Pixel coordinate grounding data
------------------------
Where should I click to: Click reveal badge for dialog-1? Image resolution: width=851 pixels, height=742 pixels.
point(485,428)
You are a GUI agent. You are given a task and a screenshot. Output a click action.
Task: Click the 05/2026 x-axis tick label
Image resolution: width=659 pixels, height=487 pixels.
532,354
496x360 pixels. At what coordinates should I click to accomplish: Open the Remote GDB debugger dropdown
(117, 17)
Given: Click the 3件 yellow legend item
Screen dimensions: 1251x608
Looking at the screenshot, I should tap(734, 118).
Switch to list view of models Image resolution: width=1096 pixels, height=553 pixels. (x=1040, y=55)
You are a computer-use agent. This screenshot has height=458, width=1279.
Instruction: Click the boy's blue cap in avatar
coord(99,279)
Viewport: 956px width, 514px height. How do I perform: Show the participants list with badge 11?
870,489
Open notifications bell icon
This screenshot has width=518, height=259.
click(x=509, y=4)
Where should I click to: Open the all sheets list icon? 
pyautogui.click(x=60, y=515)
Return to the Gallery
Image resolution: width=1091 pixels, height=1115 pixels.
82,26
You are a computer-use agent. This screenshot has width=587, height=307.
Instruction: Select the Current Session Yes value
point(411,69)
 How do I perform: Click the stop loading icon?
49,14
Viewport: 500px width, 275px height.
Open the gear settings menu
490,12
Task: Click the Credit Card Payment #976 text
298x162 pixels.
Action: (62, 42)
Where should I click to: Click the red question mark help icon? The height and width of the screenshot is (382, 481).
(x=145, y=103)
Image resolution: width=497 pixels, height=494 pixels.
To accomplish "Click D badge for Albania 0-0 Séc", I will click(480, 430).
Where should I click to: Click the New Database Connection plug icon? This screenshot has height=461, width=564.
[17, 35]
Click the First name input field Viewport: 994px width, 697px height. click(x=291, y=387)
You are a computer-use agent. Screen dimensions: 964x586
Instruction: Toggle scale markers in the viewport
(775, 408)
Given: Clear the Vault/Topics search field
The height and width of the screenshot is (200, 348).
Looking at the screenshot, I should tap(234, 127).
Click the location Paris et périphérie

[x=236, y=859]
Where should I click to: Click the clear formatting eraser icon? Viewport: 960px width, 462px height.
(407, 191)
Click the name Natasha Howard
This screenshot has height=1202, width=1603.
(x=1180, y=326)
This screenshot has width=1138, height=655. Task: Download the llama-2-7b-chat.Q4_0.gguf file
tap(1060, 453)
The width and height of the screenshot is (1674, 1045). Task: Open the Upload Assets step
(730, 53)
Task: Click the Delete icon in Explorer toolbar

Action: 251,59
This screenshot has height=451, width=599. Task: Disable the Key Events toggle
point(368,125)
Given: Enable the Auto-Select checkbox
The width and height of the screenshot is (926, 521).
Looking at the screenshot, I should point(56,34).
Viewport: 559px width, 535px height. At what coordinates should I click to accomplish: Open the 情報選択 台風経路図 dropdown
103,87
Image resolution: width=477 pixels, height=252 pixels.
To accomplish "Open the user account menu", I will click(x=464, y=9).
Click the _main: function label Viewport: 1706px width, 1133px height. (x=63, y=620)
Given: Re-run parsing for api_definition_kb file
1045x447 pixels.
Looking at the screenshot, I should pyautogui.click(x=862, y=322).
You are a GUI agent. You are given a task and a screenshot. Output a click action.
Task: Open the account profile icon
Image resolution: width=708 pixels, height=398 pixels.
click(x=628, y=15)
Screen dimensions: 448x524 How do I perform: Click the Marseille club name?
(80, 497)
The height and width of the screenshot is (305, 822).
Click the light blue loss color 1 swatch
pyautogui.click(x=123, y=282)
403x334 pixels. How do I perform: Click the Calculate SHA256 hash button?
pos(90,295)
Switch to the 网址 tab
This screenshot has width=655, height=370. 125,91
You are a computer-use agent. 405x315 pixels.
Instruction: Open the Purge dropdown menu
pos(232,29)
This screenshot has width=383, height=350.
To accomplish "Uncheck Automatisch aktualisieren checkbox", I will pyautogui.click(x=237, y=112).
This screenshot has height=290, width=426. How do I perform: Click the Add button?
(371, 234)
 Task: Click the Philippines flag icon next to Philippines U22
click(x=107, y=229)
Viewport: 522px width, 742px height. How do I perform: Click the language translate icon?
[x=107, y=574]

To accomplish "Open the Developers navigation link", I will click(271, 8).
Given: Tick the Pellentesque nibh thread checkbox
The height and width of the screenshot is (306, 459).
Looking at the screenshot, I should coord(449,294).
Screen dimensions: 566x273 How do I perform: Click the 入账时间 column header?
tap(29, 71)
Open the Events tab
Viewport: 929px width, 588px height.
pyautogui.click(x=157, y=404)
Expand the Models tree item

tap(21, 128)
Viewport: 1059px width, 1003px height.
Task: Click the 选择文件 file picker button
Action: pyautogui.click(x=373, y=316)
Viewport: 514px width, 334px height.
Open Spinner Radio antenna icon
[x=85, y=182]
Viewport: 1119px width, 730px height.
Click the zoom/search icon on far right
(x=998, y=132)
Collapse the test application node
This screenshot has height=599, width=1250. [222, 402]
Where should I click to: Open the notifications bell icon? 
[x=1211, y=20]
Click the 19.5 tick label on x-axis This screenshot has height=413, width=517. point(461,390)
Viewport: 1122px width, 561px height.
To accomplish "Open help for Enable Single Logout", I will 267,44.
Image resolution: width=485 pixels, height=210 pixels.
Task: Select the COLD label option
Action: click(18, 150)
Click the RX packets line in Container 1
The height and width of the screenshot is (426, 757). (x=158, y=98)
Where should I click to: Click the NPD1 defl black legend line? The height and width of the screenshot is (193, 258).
------------------------
§ **Problem statement**:
Locate the word "field" in the entries, and copy every line where it is found.

§ **Response**:
Click the First name input field Viewport: 994px width, 697px height. click(x=291, y=387)
Given: Clear the Vault/Topics search field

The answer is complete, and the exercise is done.